Otras, como Malaysia y Jordania, combinan estos principios tradicionales de justicia con otras
fórmulas gubernamentales y sociales más modernas y laicas.

Para la mayoría de los 1.300 millones de musulmanes que pueblan el globo, el Islam no
es un sistema político. Es un estilo de vida, una disciplina basada en la observación del mundo
a través de los ojos de la fe. «El Islam dio a mi vida algo que le faltaba», declara Jennifer Calvo,
una chica de 28 años nacida en Washington, D.C. Por sus rasgos físicos se diría que acaba de
salir de un cuadro de Botticelli. Tiene el rostro aguileño y unos llamativos ojos azules, realzados
por el pañuelo blanco que con suma pulcritud lleva metido por dentro de su larga túnica.
Jennifer fue educada en el catolicismo y trabaja como enfermera.

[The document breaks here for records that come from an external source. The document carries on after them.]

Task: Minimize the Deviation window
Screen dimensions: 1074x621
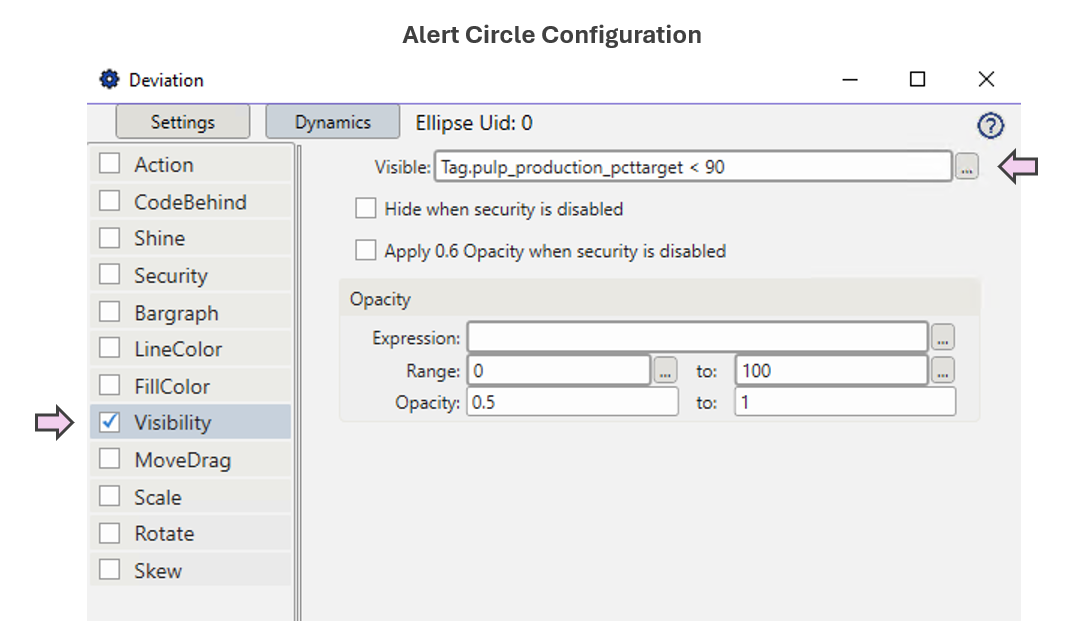Action: [850, 80]
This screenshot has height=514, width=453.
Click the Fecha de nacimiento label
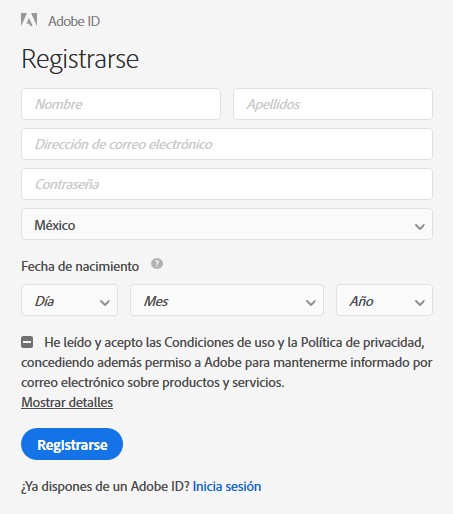(80, 266)
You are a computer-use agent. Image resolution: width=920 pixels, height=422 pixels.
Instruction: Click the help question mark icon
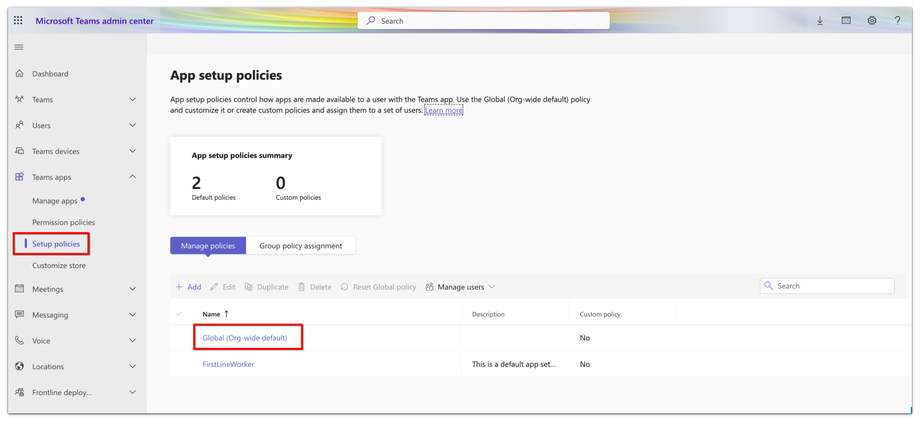pyautogui.click(x=897, y=20)
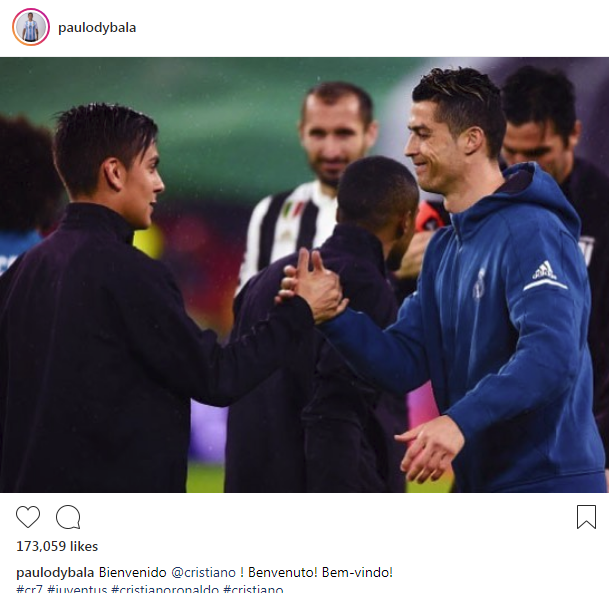The width and height of the screenshot is (609, 593).
Task: Open the #cristianoronaldo hashtag
Action: pyautogui.click(x=165, y=589)
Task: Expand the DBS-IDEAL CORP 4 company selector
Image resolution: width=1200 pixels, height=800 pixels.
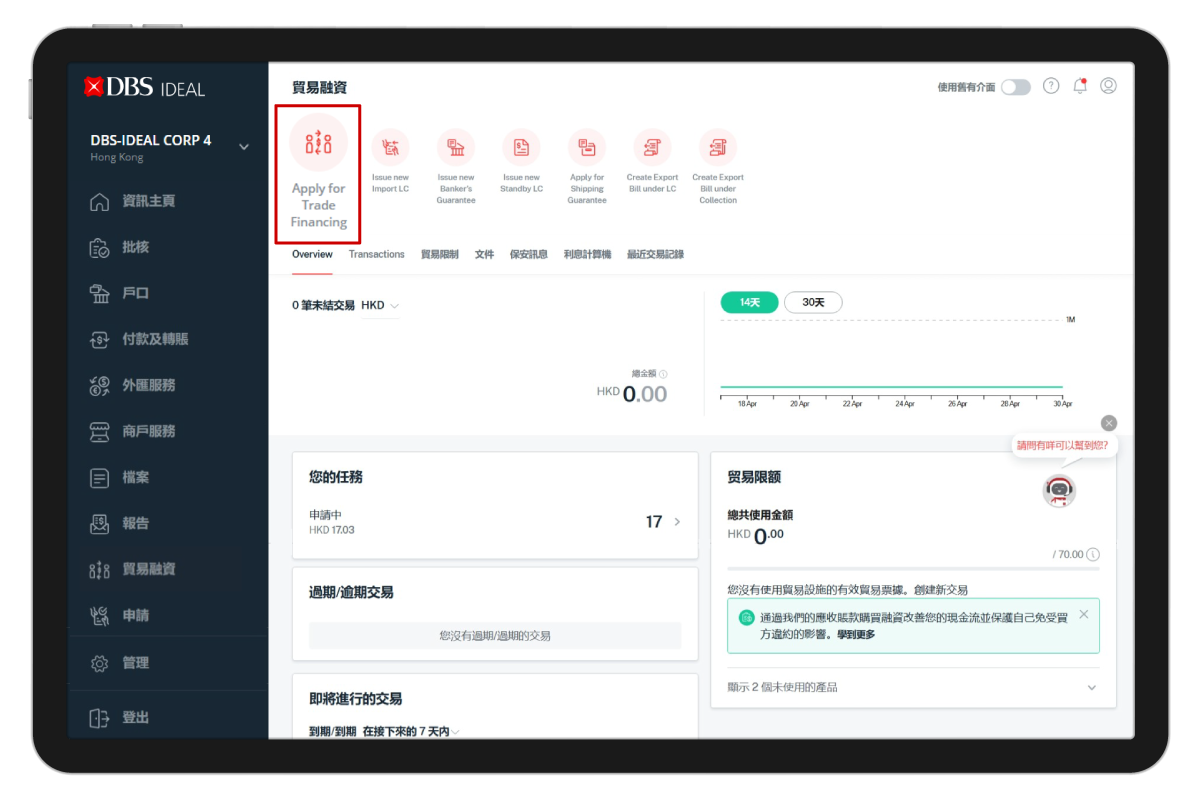Action: [x=243, y=147]
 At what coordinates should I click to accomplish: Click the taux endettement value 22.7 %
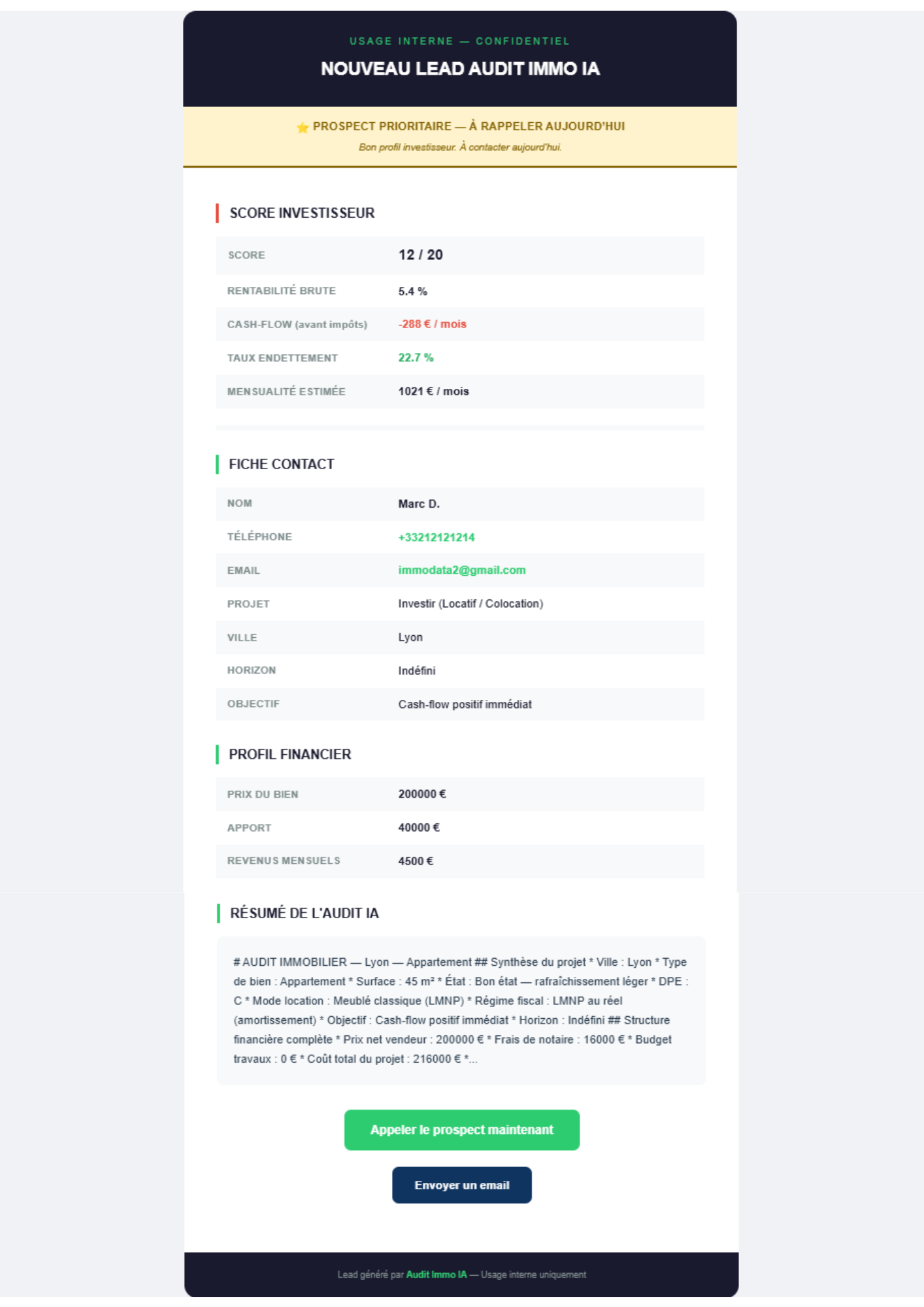pyautogui.click(x=416, y=357)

«Solía deprimirme intentando vivir de acuerdo con nuestra cultura demencial y


ajustarme a la imagen que nos impone de lo que debería ser una mujer –prosigue–, el énfasis
que ponemos en la belleza exterior (el pelo, el maquillaje, la ropa) y nuestra avidez de riquezas
materiales. Sentía un vacío perpetuo.»

Hace dos años abrazó el Islam pronunciando estas palabras: «La ilaha illa Allah,
Muhammad rasul Allah» («No hay más Dios que Alá, y Mahoma es su enviado»). Es la profesión
de fe que se viene haciendo desde hace 1.400 años.

«Ahora es todo mucho más fácil –concluye–. Sólo tengo que rendir cuentas a Dios. Por
primera vez en mi vida, estoy en paz.»

Para Jennifer y para la mayoría de los musulmanes, eso es lo que representa la llamada
islámica a la oración ritual, elemento esencial del culto. Arrodillados ante Dios cinco veces al
día, todos al unísono, con el rostro vuelto hacia hacia La Meca, encuentran la paz.

Publicado en National Geographic España en enero de 2002.